Le (maître) répond alors : L'ignorant qui a les différentes (qualifications) à commencer par la possession d'un corps adulte, qui croit que le Soi (est une entité) qui doit atteindre ce qu'elle désire et éviter ce qu'elle ne désire pas, est incapable de discerner ce qui est désirable ou non, ainsi que les moyens (d'atteindre le désirable). L'enseignement (de la Révélation) a pour but d'éradiquer peu à peu cette ignorance, et non de révéler un but à atteindre et une pratique. Car en effet, l'ignorance n'est rien d'autre que la croyance en cette différence (entre la pratique et le but à atteindre, entre le désirable et l'indésirable) qui se manifeste sous la forme d'un "Le cycle (tout entier) est indésirable !". L'enseignement extirpe (cette croyance) en montrant rationnellement (upapatti) l'unité de la production de la dissolution (du monde).[2]

43.

Dès que l'ignorance a été extirpée par les (passages) de la Révélation et de la Tradition, comme :

"Ininterrompu, sans extérieur"

"Non né, à la fois intérieur et extérieur"

"Pareil à un cristal de sel (dissous dans l'océan)"

"Le Soi un, conscience parfaitement homogène"

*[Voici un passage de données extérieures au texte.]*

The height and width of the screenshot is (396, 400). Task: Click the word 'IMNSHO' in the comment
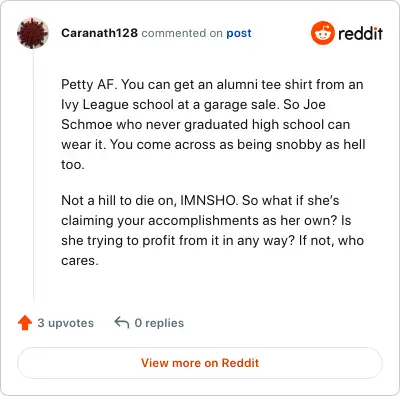(x=208, y=200)
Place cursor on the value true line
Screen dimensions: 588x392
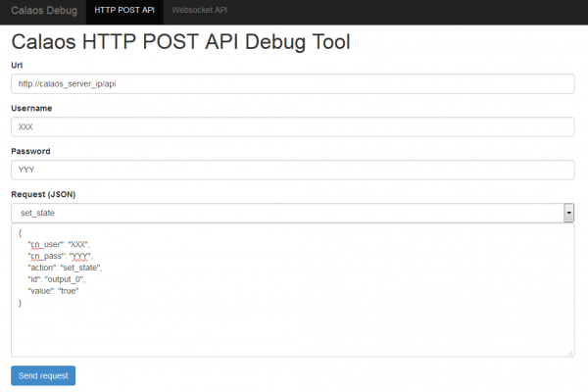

"Homogène comme l'espace",

c'est alors que la compréhension s'affermit et s'unifie et que le (disciple) contemple la vérité ultime. Dès lors, il n'y pas de raison de soupçonner ne serait-ce qu'un parfum de l'impureté qui serait liée à la dualité entre une pratique et un but à atteindre, ou entre une origine et une cessation (du monde) etc."

44.

Voilà aussi pourquoi celui qui aspire à réaliser cette vision de la vérité ultime doit s'émanciper (vyutthāna) du désir d'avoir un fils, des richesses, des désirs mondains ou portant sur l'au-delà, désirs quintuples engendrés par la fausse identification à l'état social et à la caste. Et la (Révélation) démontre que cette identification est contraire à la vision de la non dualité car elle s'oppose à une réalisation correcte (de l'unité). En effet, quant l'intellect a compris que le Soi un n'est pas du domaine du cycle (des renaissances) grâce aux démonstrations rationnelles de l'enseignement, l'état d'esprit contraire ne peut subsister ! En effet, il ne peut y avoir un intellect qui comprend la fraîcheur du feu, ni l'immortalité du corps[3]... Par conséquent, celui qui est établi dans la vision de la vérité ultime doit renoncer à tous les rituels ainsi qu'aux moyens de leur mise en œuvre, comme par exemple le cordon sacré, car tout cela n'est nécessaire que du point de vue de l'ignorance[4].

FIN



[1] Alpa : "peu".

[2] Si donc la Révélation parle de la dualité, c'est pour la réfuter. Le but des discours sur la pratique spirituelle, c'est de réaliser précisément la futilité de toute pratique, car tout cela est "néant". Comme dans l'argumentaire de Nāgārjuna, le but ici de la pratique ascétique est de comprendre que l'idée même d'une pratique et d'un but à atteindre est fausse. On peut évidemment rapprocher cette pédagogie du "moyen habile" dont parle le Mahāyāna.

[3] Affirmation on ne peut plus claire du rationalisme de Śaṃkara. La réalisation de l'unité est fondé sur l'intellect, et sa démonstration sur le fait que, selon Śaṃkara, l'intellect ne peut former de représentations contradictoires comme celle d'un "feu froid", par exemple. Abhinavagupta soutient exactement le contraire.

[4] Autrement dit, de même que ces deux visions - dualité et unité - sont incompatibles, on ne peut être à la fois délivré et vivre une vie normale, engagée dans le monde humain. Alors que pour Abhinavagupta, la véritable non dualité est précisément la possibilité d'une coexistence harmonieuse de l'unité et de la dualité.